**What is needed:** Present the material below as a JSON list of strings, one string per line and no blank lines, starting at the line that contains "Where should I" and ending at the end of the material. Leave out the pictures.

(Stored dataset items)
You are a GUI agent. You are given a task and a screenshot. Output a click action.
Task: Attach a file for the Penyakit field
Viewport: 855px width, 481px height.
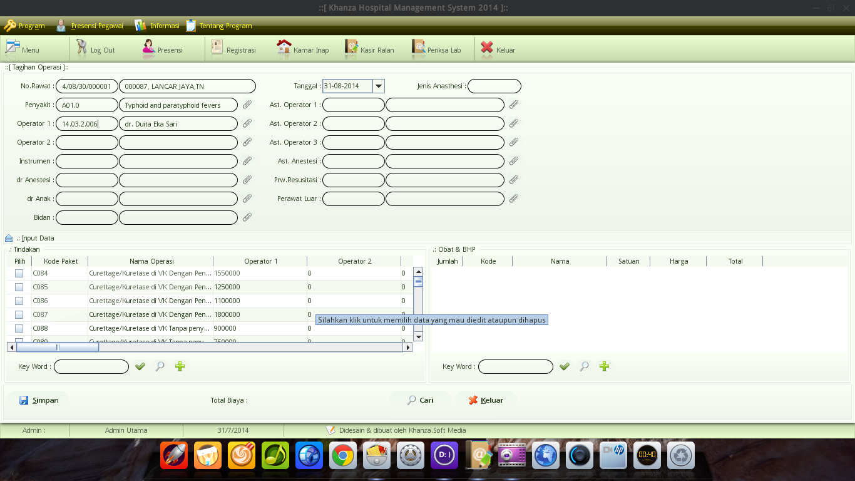coord(247,105)
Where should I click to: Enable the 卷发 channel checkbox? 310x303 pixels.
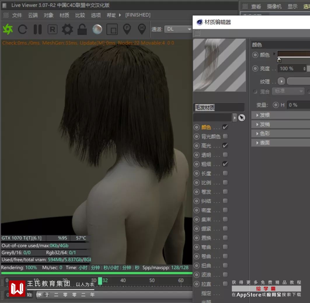click(x=225, y=192)
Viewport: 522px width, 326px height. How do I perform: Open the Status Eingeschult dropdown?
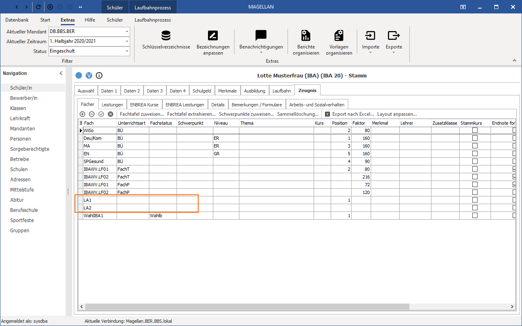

**Task output:**
[
  "Where should I click to: Enable the 卷发 channel checkbox? 310x303 pixels.",
  "click(x=225, y=192)",
  "Viewport: 522px width, 326px height. How do I perform: Open the Status Eingeschult dropdown?"
]